BALLET ‘Le Corsaire’ by English National Ballet@The London Coliseum, St.Martin’s Lane to 24th January. 5 Stars! Flesh made Furiously Fluent! ★★★★★

What West End Wendy doesn’t love theatre? Ah, but even more than musicals, there’s one art-form that ticks every box possible for even the most fastidious Art Queens – ballet. A stunning riot of physical beauty and athletic excellence, ballet’s also drenched with gorgeous, OTT sets and costumes and pumping, life-affirming, musical scores.

Advertisements

So what’s not to like?

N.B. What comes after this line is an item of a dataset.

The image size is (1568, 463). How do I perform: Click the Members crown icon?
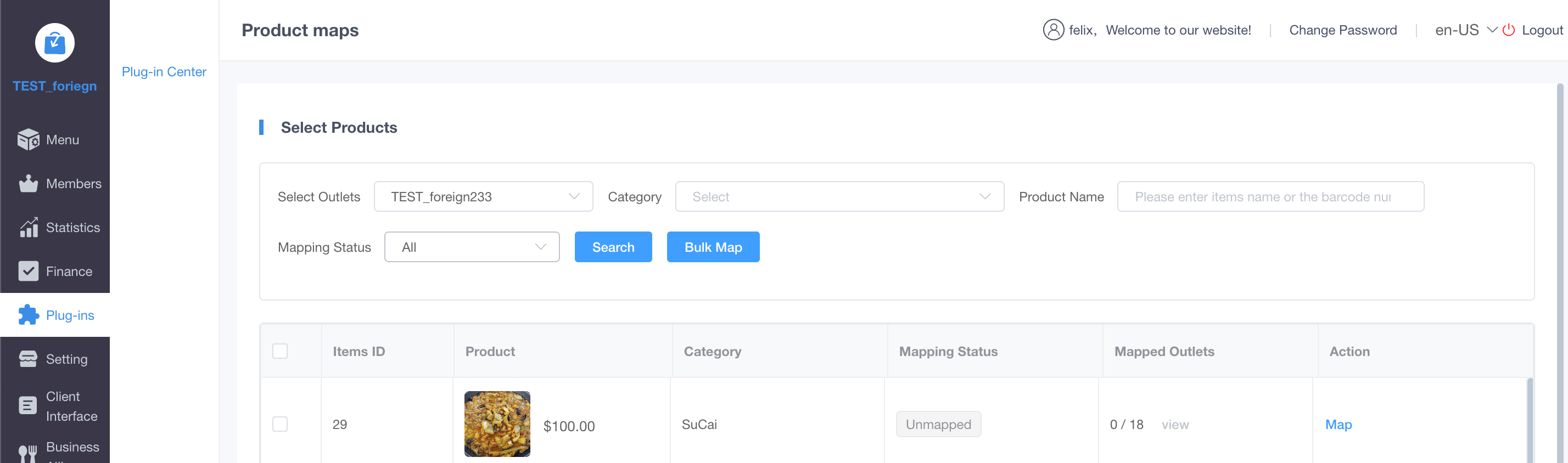(28, 184)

Frankly, a fully-staged production, invariably held in the sprawling magnificence of a top-notch theatre, is like waking in a resurrected drag queen’s Paradise!

And that’s completely the case with the English National Ballet’s newest production of ‘Le Corsaire’, an epic sprawl of slavery, piracy and opium delights. Lavishly adapted from Lord Byron’s eponymous poem, the show’s a thrilling, non-stop juggernaut of pure joy.

So it should be. Ballet, arguably, is the most potent expression available of a total gay aesthetic, the male body as complete focus and expressive vehicle of raw artistry.

And yes, judged by modern, ethically-constipated standards, the show’s a complete, non-PC nightmare, but sorry, art history – and classic theatre – persists without reductive trigger warnings. Simply, pre-PC theatre is what it is, and it’s pointless trying to awkwardly shoe-horn previous world-views into retrospective tokenism.

Indeed, there’s just one, vital quality any ballet newbie must surrender to – suspension of disbelief. Whatever your moral or ethical qualms regarding story or subject matter, just lay back and think of excess, and let pure spectacle pour all over you.

And for ‘Le Corsaire’, that spectacle’s the Middle East, but not remotely as we know it. Forget ISIS and shrill jihad incitements – this is a hot, humid, hashish-smoker’s dream. Routinely fetishised by 19th Century poets and painters as an endless Niagara of jewels, furs, opium and easy sex, this Middle East is hedonistic heaven.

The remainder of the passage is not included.